Dynamics Marketing now publishes even more types of data as OData feeds for use in Power BI reports, custom applications, and other OData consumers. New OData feeds available in this version include the Status field for the company and components tables, and component-related fields for several related tables.

Updated Features

Improved query logic for custom contact fields
In previous versions of Dynamics Marketing, you could not create queries (dynamic marketing lists) to find records with an empty or null value in a custom contact field. For example, if you created a custom contact field called “blood type” and created a query to find contacts where “blood type equals null”, then no results would be returned. In Dynamics Marketing 2016 Update 0.1, querying contacts where “blood type equals null” now returns all contacts that have not yet registered a blood type. This means that queries based on custom contact fields now work the same way as they do for standard contact fields.

To make sure all existing queries continue to work as expected, the new query logic will only apply to queries created after you update to Dynamics Marketing 2016 Update 0.1. Queries created in previous versions will continue to use the logic that doesn’t return results for null values.

· Custom contact fields will never be “empty”—those can only be “null”. This means you should not use the “is empty” operator to find fields without values.
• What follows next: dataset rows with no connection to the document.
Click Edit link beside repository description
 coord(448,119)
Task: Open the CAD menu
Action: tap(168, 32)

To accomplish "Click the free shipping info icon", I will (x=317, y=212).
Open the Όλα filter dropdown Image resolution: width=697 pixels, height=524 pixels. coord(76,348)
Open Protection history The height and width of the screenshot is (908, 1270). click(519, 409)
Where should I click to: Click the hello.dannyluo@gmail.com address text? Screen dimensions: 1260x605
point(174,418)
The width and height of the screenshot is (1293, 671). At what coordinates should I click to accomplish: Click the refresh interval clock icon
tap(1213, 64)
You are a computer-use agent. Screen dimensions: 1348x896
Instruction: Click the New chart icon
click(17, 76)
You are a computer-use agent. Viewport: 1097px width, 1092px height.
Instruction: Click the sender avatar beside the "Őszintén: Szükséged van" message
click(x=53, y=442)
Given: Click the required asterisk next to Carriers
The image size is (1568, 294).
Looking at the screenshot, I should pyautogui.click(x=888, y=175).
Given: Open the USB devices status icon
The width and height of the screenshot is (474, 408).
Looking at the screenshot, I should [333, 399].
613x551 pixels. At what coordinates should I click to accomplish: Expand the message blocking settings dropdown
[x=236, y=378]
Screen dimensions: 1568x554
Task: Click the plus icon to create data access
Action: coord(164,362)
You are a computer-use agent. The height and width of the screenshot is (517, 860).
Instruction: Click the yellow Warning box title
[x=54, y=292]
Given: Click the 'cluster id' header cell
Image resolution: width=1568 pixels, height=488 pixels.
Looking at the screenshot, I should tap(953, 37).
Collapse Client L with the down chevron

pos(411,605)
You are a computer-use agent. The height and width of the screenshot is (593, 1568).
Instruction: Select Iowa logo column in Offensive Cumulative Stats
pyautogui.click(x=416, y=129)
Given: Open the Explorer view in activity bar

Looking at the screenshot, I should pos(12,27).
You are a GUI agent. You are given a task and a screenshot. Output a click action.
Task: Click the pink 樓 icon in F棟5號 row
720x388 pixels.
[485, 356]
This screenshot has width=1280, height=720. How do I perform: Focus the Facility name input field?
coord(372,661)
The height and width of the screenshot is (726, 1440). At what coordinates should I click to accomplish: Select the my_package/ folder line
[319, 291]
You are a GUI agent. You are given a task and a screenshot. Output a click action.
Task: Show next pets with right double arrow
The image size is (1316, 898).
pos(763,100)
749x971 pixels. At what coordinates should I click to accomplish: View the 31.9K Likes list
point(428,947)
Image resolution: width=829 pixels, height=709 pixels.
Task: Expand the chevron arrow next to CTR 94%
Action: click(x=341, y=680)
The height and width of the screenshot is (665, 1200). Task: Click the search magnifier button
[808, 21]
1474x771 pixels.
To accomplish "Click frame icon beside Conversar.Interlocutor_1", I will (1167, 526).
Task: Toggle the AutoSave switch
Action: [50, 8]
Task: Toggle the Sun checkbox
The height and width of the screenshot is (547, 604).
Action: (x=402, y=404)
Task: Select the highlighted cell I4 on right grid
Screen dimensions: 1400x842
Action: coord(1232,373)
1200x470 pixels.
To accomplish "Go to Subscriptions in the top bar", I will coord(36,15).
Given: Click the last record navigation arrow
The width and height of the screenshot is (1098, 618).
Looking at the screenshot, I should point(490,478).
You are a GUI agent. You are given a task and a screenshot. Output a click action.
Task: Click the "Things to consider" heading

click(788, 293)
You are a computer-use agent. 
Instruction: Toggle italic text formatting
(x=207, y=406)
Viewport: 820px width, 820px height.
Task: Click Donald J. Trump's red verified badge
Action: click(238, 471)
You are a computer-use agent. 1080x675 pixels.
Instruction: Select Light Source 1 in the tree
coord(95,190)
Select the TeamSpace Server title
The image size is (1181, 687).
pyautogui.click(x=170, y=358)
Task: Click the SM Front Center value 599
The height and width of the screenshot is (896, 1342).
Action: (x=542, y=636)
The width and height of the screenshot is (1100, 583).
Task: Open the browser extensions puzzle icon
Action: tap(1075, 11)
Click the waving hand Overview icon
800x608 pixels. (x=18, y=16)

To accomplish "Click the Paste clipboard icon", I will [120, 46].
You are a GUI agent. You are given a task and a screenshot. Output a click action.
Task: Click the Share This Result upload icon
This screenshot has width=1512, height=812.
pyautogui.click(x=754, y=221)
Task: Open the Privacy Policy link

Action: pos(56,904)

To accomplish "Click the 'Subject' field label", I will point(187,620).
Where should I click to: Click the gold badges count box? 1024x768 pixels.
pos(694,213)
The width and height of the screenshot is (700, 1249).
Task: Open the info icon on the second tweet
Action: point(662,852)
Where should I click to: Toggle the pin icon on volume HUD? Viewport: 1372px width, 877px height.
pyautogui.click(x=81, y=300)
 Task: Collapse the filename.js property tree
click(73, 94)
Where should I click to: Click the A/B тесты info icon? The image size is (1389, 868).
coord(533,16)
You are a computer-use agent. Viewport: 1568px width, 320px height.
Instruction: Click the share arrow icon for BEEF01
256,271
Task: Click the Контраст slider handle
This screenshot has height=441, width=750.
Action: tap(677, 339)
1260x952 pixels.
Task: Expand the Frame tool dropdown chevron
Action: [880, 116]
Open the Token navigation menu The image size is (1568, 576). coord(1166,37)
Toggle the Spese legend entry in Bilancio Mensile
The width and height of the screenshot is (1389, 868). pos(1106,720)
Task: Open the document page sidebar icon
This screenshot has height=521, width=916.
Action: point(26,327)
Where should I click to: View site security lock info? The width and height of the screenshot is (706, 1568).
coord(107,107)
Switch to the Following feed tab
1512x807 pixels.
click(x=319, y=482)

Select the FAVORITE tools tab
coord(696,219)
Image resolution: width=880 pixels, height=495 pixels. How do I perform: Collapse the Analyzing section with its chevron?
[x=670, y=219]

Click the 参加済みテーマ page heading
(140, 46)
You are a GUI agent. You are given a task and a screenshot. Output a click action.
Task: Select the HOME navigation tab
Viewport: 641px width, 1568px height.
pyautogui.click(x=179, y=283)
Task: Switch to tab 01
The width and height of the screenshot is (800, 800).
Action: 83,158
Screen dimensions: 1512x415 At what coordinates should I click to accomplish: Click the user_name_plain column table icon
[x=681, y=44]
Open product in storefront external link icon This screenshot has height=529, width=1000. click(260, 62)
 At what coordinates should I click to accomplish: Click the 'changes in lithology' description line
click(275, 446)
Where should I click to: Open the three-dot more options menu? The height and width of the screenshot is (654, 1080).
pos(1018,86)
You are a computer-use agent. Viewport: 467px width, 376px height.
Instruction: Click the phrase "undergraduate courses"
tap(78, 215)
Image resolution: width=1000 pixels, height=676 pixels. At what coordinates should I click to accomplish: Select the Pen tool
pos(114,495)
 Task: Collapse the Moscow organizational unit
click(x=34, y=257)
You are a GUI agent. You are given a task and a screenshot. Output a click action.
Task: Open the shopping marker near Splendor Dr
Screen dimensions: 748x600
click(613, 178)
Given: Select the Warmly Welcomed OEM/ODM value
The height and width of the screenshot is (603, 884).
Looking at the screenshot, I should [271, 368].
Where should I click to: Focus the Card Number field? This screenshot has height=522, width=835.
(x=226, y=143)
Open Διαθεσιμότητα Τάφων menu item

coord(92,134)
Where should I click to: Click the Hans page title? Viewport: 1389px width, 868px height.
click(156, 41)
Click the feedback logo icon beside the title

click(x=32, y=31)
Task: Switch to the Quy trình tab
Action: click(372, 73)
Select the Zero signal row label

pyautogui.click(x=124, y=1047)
· The “does not contain” operator does not return null values. When you query for contacts where “blood type does not contain ‘B’”, then you would find contacts with blood type A+, A-, O+, and O-, but you would not find contacts where the blood type is not registered. To include these, add an extra clause to create a query, such as “blood type does not contain ‘B’” or “blood type is null”. This logic is similar for the “does not equal” operator.

Azure requirements

Both the Microsoft Dynamics Marketing Connector and the SDK use Microsoft Azure to facilitate communication to and from Dynamics Marketing. Depending on your scenario, you may be able to use built-in managed queues (which are included with your Dynamics Marketing subscription), or you may need to purchase your own Azure subscription

To connect to Microsoft Dynamics CRM (on-premises), you must provide a service bus from your own Microsoft Azure subscription. The Azure subscription that you use does not necessarily need to be in the same Microsoft Office 365 tenant as Dynamics Marketing.

Browser

Dynamics Marketing is a cloud-based service that requires no special software running on users’ computers, other than an up-to-date web browser.
Pop-Ups: You must configure your browser to allow all pop-up windows from your Dynamics Marketing domain (see your browser’s documentation for instructions). Most modern web browsers block all pop-ups by default. Some browsers alert you when they block a pop-up window (for example by showing an icon in the address bar), but others do not. Some, but not all, of Dynamics Marketing print and file-upload features use a pop-up window of a type sometimes blocked by pop-up blockers.
Allow JavaScript from Dynamics Marketing; JavaScript must be enabled for your browser, at least for your Dynamics Marketing domain. Most browsers enable JavaScript by default.
·Allow cookies from Dynamics Marketing: Cookies must be enabled for your browser, at least for your Dynamics Marketing domain. Most browsers enable cookies by default.